An den Orten, wo die alten Friedhöfe zwischen den Dörfern gelegen waren, können an drei Terminen im Jahr die ehemaligen Dorfbewohner und ihre Nachkommen zusammenkommen, so auch diesen Pfingstsonntag.
Viel hat Kreuzpaintner auf den Friedhöfen repariert, ausgebessert und umarrangiert - den "Friedhöfen ihr heutiges Gesicht gegeben". Im unteren Teil des Altglashüttener Friedhofs finden sich heute die alten Grabsteine derer, die noch in Altglashütten verstorben und beerdigt worden waren. Oberhalb haben einige Nachkommen Gedenksteine ihrer Vorfahren, die einst in den neuen Orten beerdigt worden waren, in die alte Heimat versetzen lassen. Nicht so Elisabeth Lamatsch. Sie besuchte das Grab ihrer Stiefschwester in Reußendorf und zündete eine Kerze an. Ihr Vater hatte die Erinnerung an seine erste und noch in Reußendorf verstorbene Tochter aufrecht erhalten und weitergegeben. Lamatsch hatte ihre Stiefschwester nie kennengelernt, doch seit es die Möglichkeit gibt, nämlich seit 1979, nahmen sie und ihr Mann immer mal wieder die Gelegenheit wahr und besuchen das Grab.
****************************************
*ZU ERLEDIGENDE AUFGABEN*:
(a) Gib aus dem Text zu den alten Friedhöfen den Abschnitt wortgetreu aus, der bei „Viel hat Kreuzpaintner“ beginnt und bei „besuchen das Grab.“ endet.
(b) Prüfe anhand des Textes zu den alten Friedhöfen, ob die folgenden Aussagen zutreffen, und antworte jeweils mit Ja oder Nein samt den entscheidenden Worten als wörtlichem Zitat: (i) Elisabeth Lamatsch hat ihre Stiefschwester persönlich gekannt. (ii) Der Besuch des Grabes ist seit 1979 möglich. (iii) Die Gedenksteine, die Nachkommen in die alte Heimat versetzen ließen, stehen im unteren Teil des Altglashüttener Friedhofs.
Die Datensätze sind eigenständiges Material und gehören nicht zum Text zu den alten Friedhöfen.

*DATENZEILEN*:
****************************************
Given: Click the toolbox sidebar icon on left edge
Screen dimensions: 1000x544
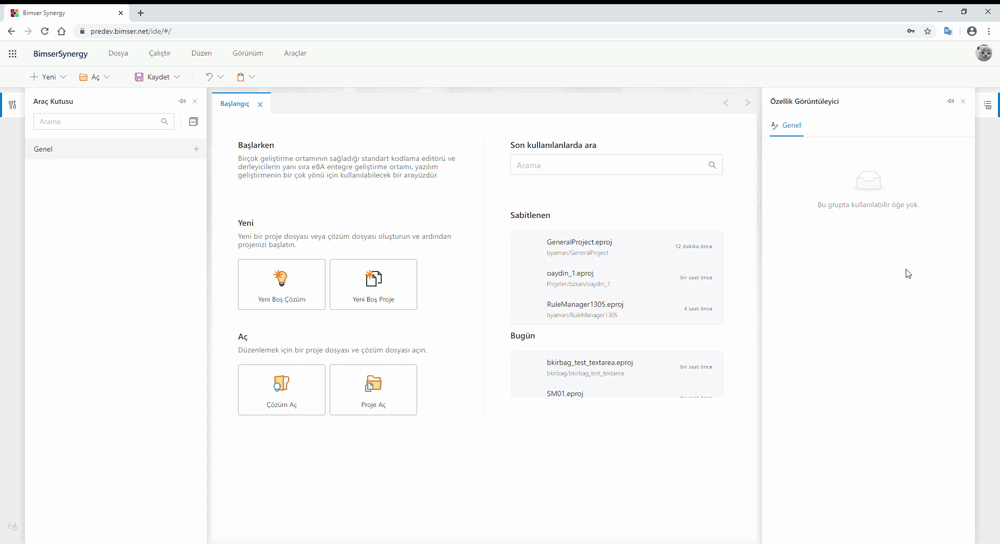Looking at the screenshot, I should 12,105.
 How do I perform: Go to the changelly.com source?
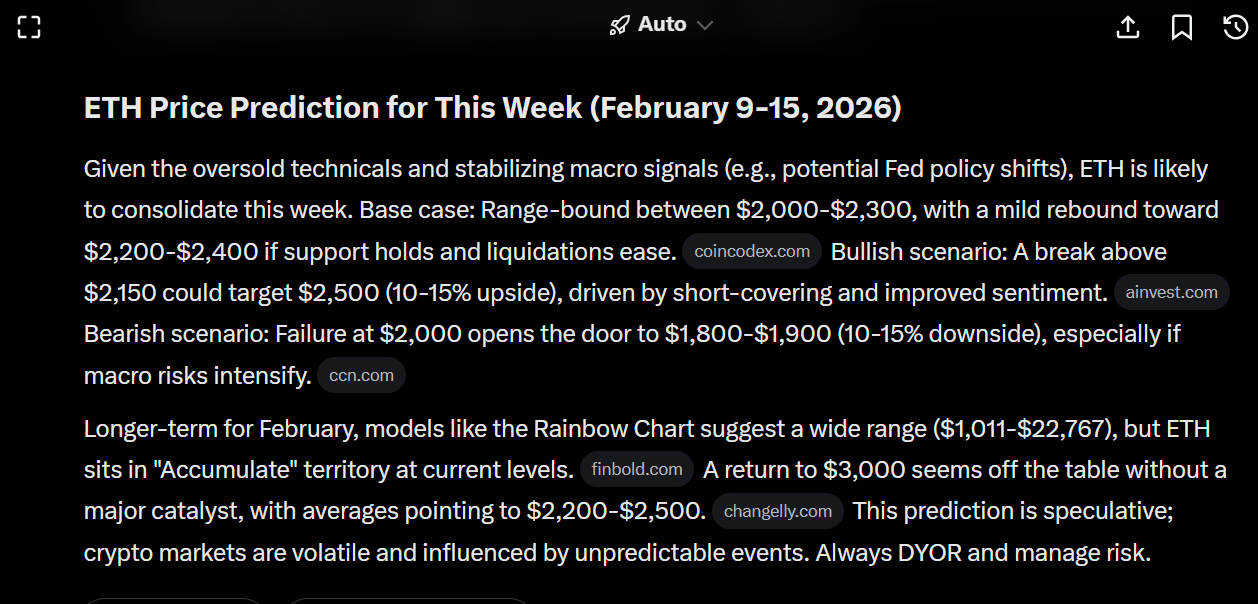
****************************************
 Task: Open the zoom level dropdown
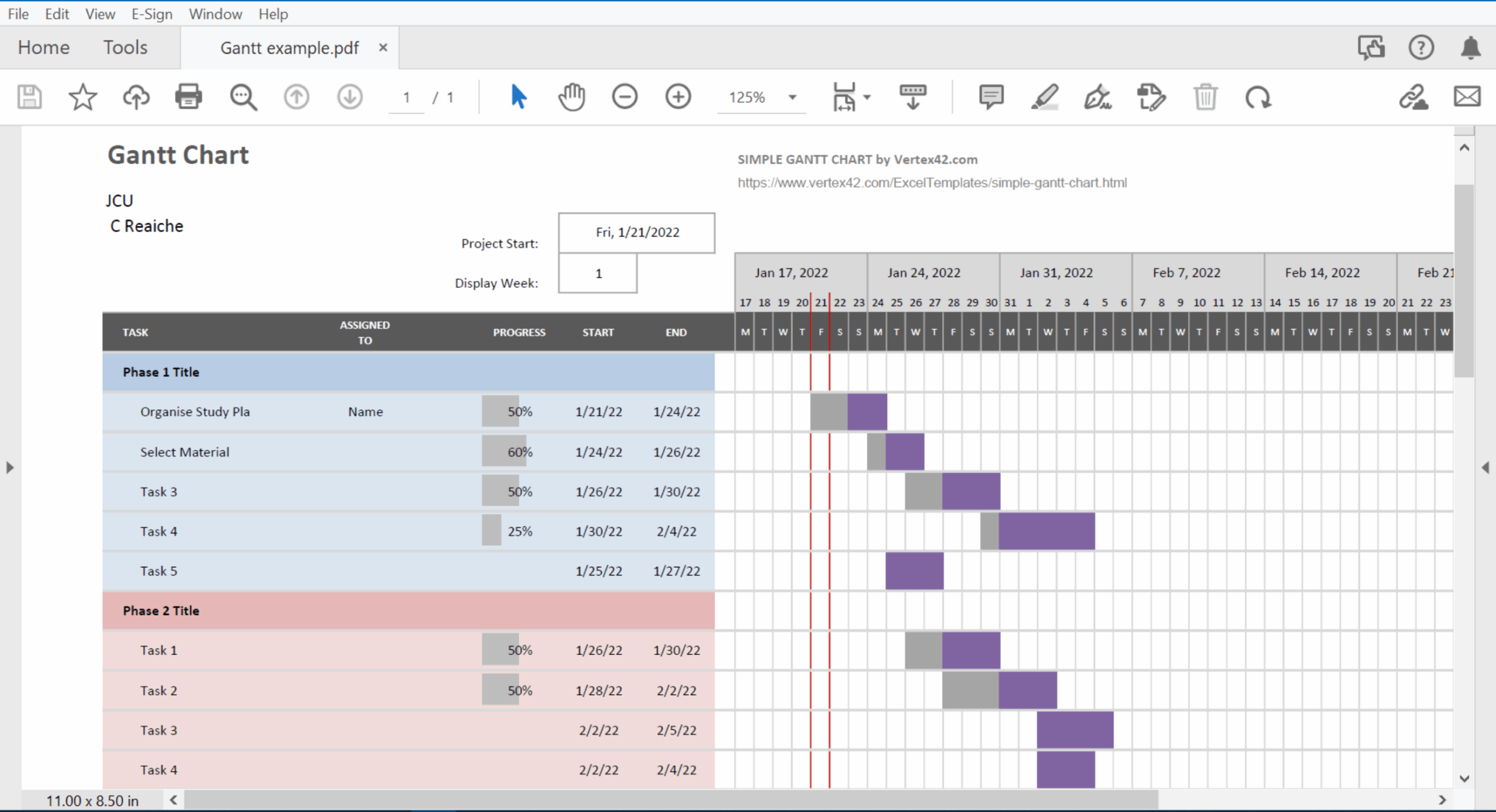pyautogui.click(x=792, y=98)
****************************************
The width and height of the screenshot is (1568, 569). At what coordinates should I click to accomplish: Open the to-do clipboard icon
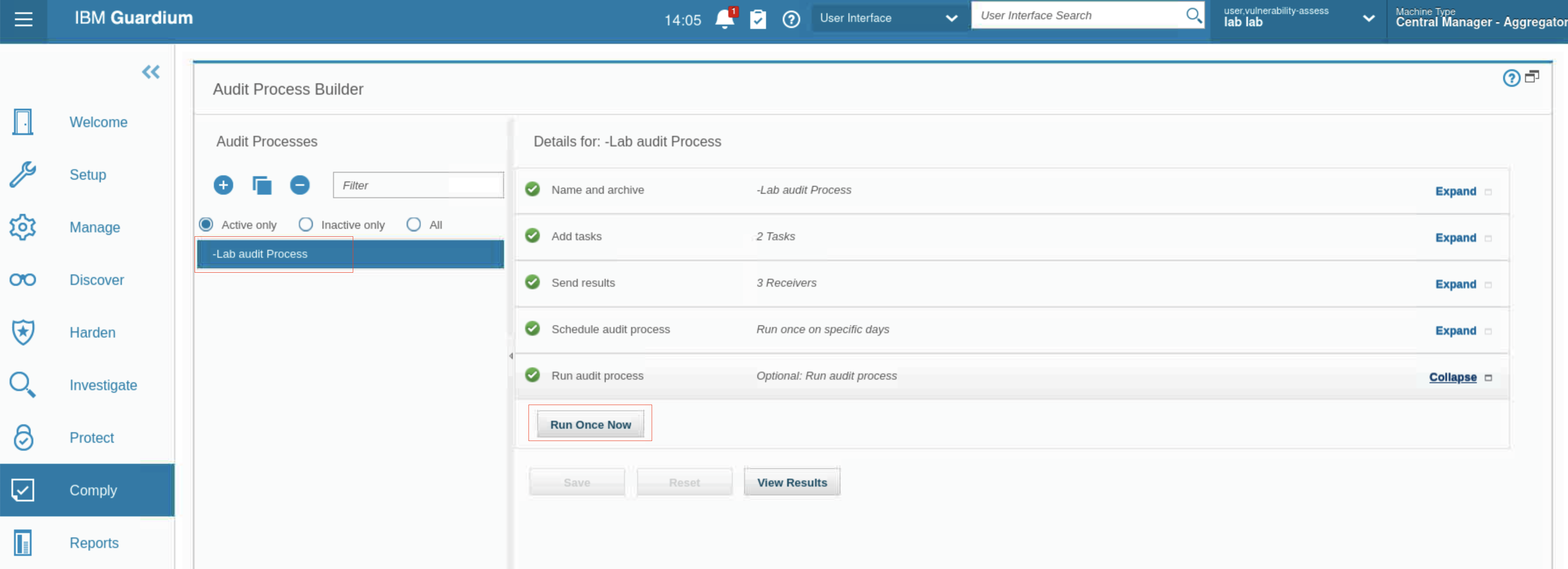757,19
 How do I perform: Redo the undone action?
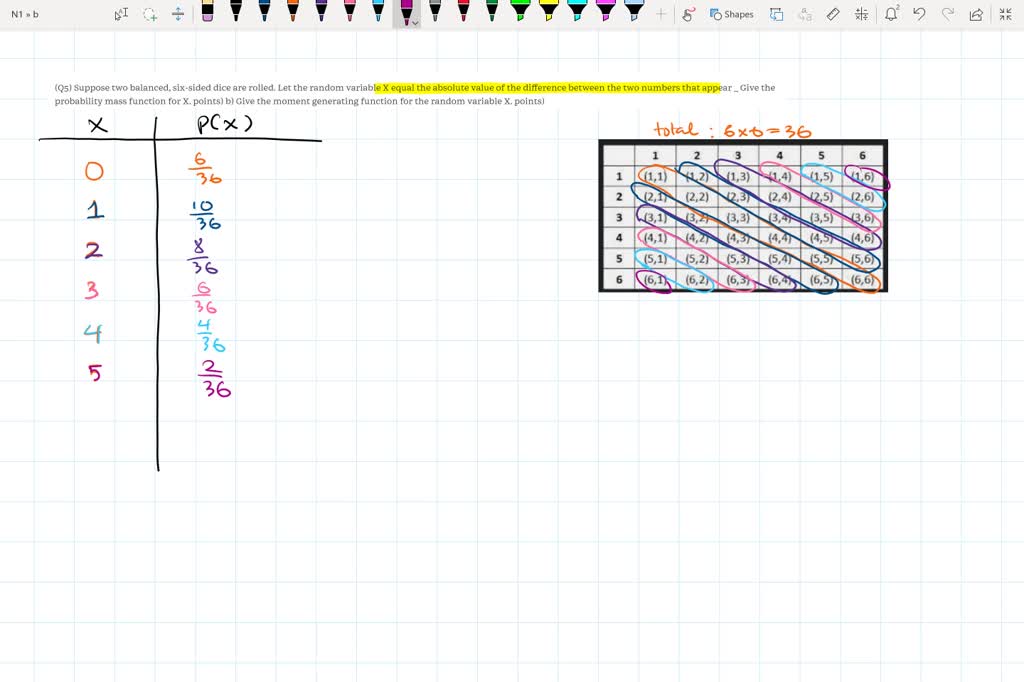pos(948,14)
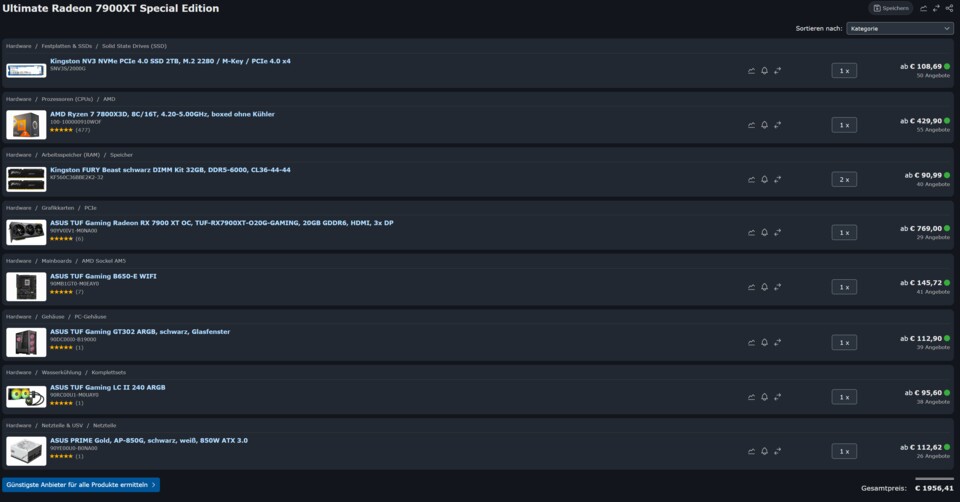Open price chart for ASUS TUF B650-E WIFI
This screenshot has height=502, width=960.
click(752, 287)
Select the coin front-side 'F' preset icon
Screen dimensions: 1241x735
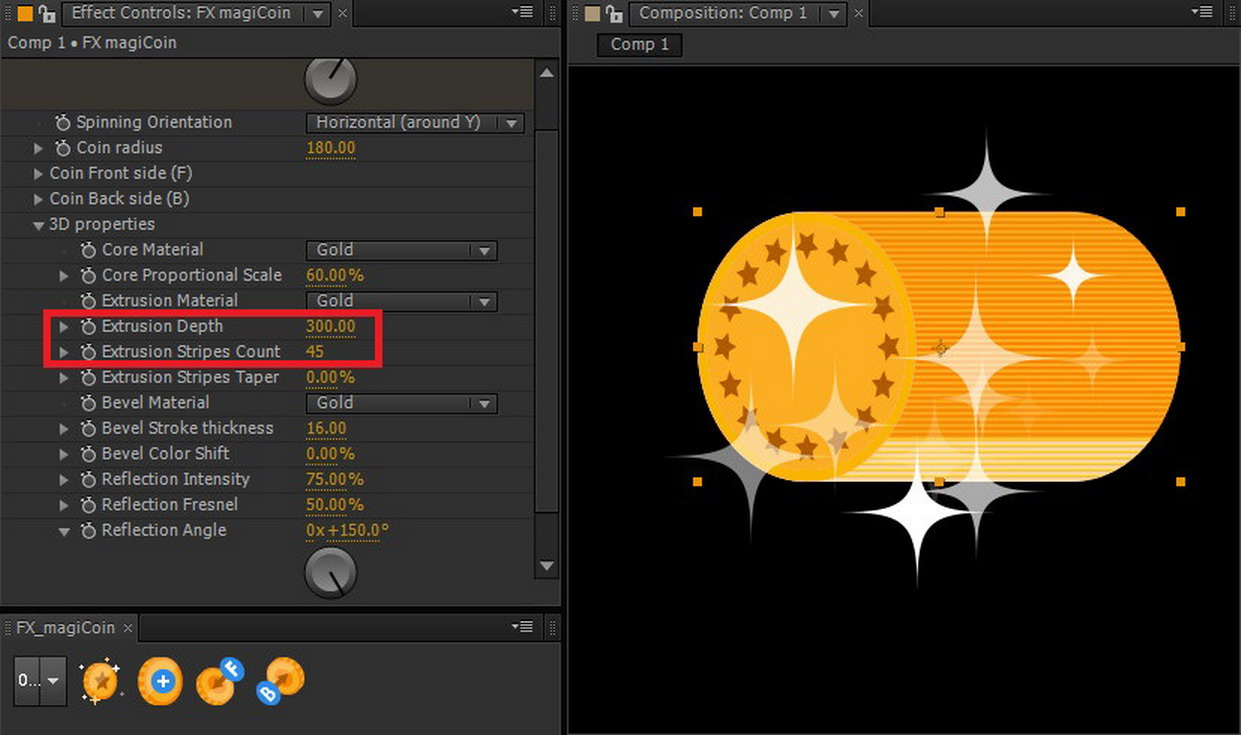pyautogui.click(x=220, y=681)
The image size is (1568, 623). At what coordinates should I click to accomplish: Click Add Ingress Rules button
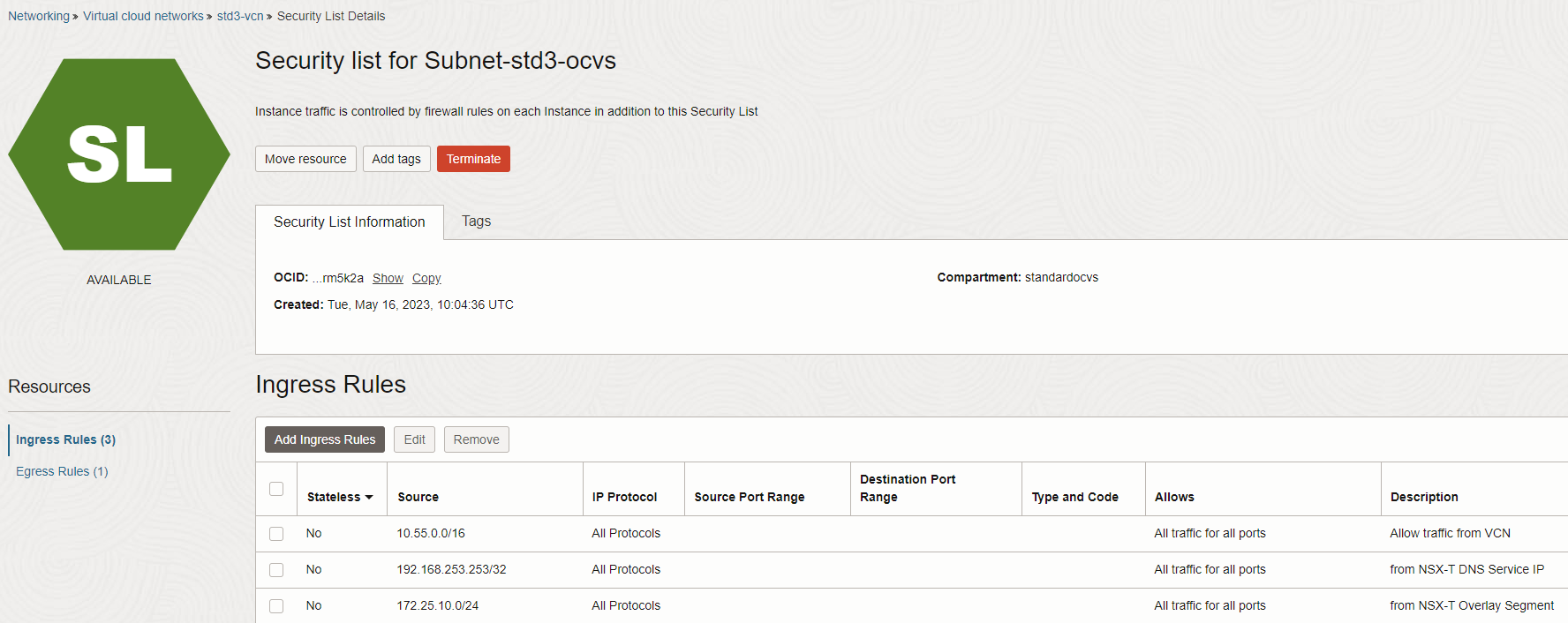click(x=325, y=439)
****************************************
*GELÖSTE AUFGABEN*:
(a)
Viel hat Kreuzpaintner auf den Friedhöfen repariert, ausgebessert und umarrangiert - den "Friedhöfen ihr heutiges Gesicht gegeben". Im unteren Teil des Altglashüttener Friedhofs finden sich heute die alten Grabsteine derer, die noch in Altglashütten verstorben und beerdigt worden waren. Oberhalb haben einige Nachkommen Gedenksteine ihrer Vorfahren, die einst in den neuen Orten beerdigt worden waren, in die alte Heimat versetzen lassen. Nicht so Elisabeth Lamatsch. Sie besuchte das Grab ihrer Stiefschwester in Reußendorf und zündete eine Kerze an. Ihr Vater hatte die Erinnerung an seine erste und noch in Reußendorf verstorbene Tochter aufrecht erhalten und weitergegeben. Lamatsch hatte ihre Stiefschwester nie kennengelernt, doch seit es die Möglichkeit gibt, nämlich seit 1979, nahmen sie und ihr Mann immer mal wieder die Gelegenheit wahr und besuchen das Grab.

(b)
(i) Nein: „Lamatsch hatte ihre Stiefschwester nie kennengelernt“
(ii) Ja: „seit es die Möglichkeit gibt, nämlich seit 1979“
(iii) Nein: „Oberhalb haben einige Nachkommen Gedenksteine ihrer Vorfahren, die einst in den neuen Orten beerdigt worden waren, in die alte Heimat versetzen lassen.“